内臓の正しい形なんてもちろんわからない。だから人の治癒能力を信じるしか無い。
(ここまでの傷だ、出血もすごかったはず、血の生成は回復魔法でいけるのか?いや、元の健康な状態に戻すのが回復魔法なのだろう?きっとそうに違いない、そうであって欲しい!)
希望的観測を多分に込めた状態で全力で回復魔法を使う。
普通なら無理だろう。だが今日なら俺は【魔法強化】の能力持ちだ!何とかなるかもしれない。
魔法は空気中の魔素を使って使用する、だから無限に使える…というわけではないらしい。

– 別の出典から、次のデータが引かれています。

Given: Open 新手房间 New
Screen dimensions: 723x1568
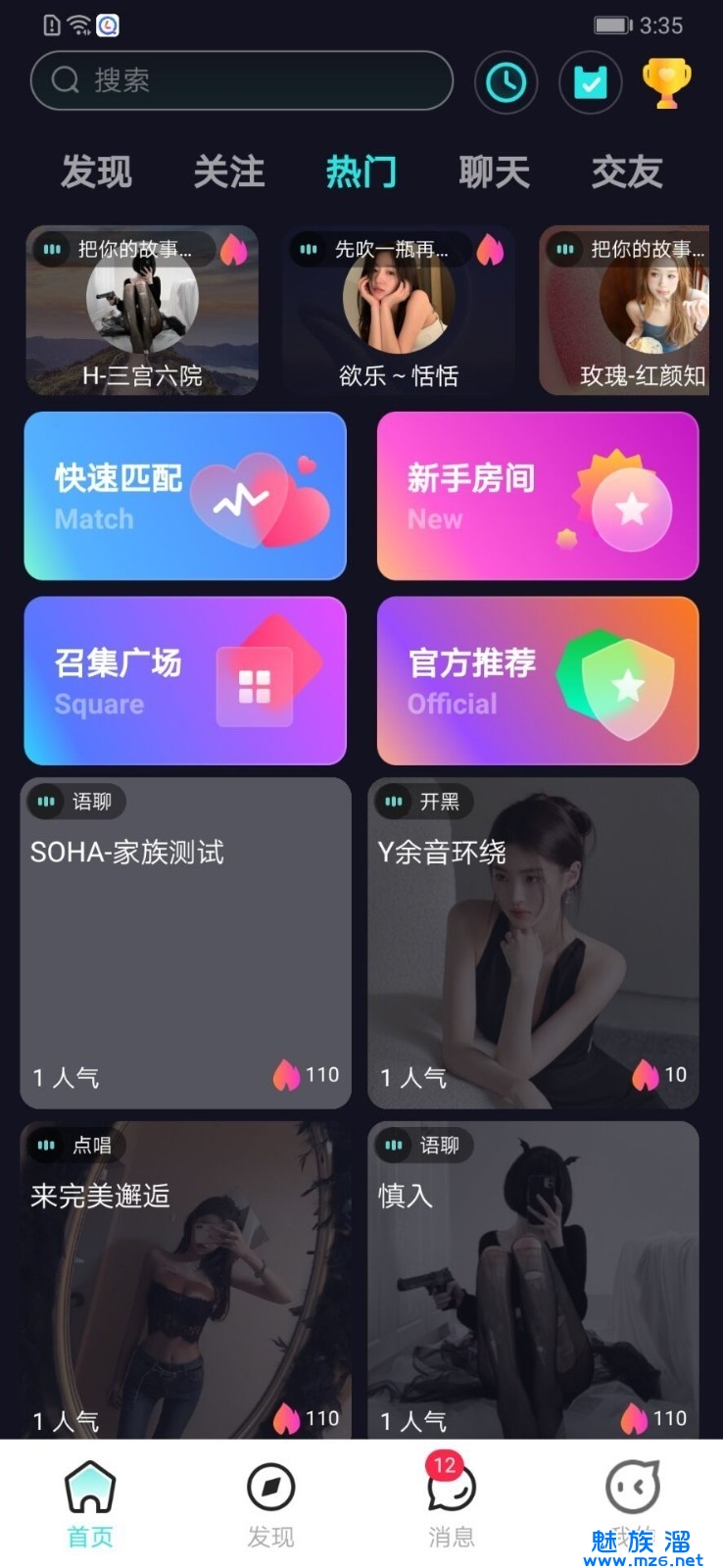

どれだけ無限に魔素があろうとそれを使って魔法を行使するのは人間だ。限界はある。
無理に魔法を使い続ければ気力がなくなり、魔法がしばらく使えなくなったり、気を失ったりすることもあると女神様は言っていた。だから俺の気力とこの人の体力が持つかが勝負の分かれ道だ。
(回復魔法!)
さっきダイアスさんに使ったため回復の感覚は何となくわかる。
あとはただひたすら魔法をかけるだけだ。
それから体感で30分ほど魔法をかけ続けて何とか傷は塞がった。
「これで傷は塞がりました。あとは安静にしてもらって様子を見ましょう。」
治療を受けていた男は眠ったままであとは目が覚めるのを待つしかない。
「…クンスは助かるのだろうか?」
ダイアスさんが心配そうに覗き込んでくる。この人はクンスというらしい。
「今はまだ何とも…」
「そうか…いや、お前さんがいなけりゃ確実に死んでたんだ。望みが繋がっただけでもありがたい。」
「はい…あれ?そういえばベックさんは?」
いつのまにか室内にベックさんがいなくなっていた。
「ああ、あいつは外に見回りに行った。一応あんたに声はかけてたんだが気づかなかったみてえだ」
どうも声をかけられても気づかないくらい集中していたらしい。
「あんたは大丈夫か?魔法も無限に使えるってわけじゃないんだろ?」
正直なところ結構しんどい。だがまだ怪我人はいる。
「クンスさん以外は見る限り今すぐ命に関わる状態の方はいなそうですけど…。それでも治療はできるだけ早くした方がいいと思うので」
それに気になることもある。
「あと話の流れから察するに皆さん盗賊と戦って怪我をされたんですよね?そしてその盗賊はまだ近くにいるような対応をされてますし」
「…ああ」
「だったらなおさら回復を急ぎましょう。」
「わかった、じゃあ治療しながらでいいから俺たちの状況を聞いて欲しい。」
「格好を見て気づいてるとは思うが俺たちは冒険者だ。サルコスの町のギルドで依頼を受けて来た。最近リストの森でオーガの群れがいるのは知っているな?」
「はい」
ベックさんに聞くまで知らなかったが今は先を促す。
「で、そのオーガがどれほどの規模なのか調査依頼が出ててそれを受注した。調査自体は特に何の問題もなく終わらせたんだが…、森を出たとこで盗賊に襲われてな。それで戦闘になって何人かは殺ったし残りは逃げたんだが、こっちも多少怪我をしててな。この村の近くだったから傷の手当てに寄ったんだ」
「この村に村人はいなかったんですか?」
「ああ、今はオーガのせいで森に近い村は避難するよう言われてるんだ。だから無人だったんだが…」
「だが?」
「どうも村人がいないのをいいことに盗賊どもが住み着いてたみたいなんだ。この家、実はクンスの実家でな、あいつの案内で家に入れて貰ったら中に逃した盗賊がいて、不意を突かれてクンスが刺されたんだ。そこから室内で乱戦になってこの様だ」
そう言われて改めて室内を見ると床には大量に血の跡があり、壁にも血が飛び散っていた。
「確認した限りもう盗賊はこの村にはいないからしばらくは大丈夫だ、だがこの状態じゃ動き様がねぇ、それにクンスの怪我は俺たちじゃどうしようもないって時にあんたが来たんだ。」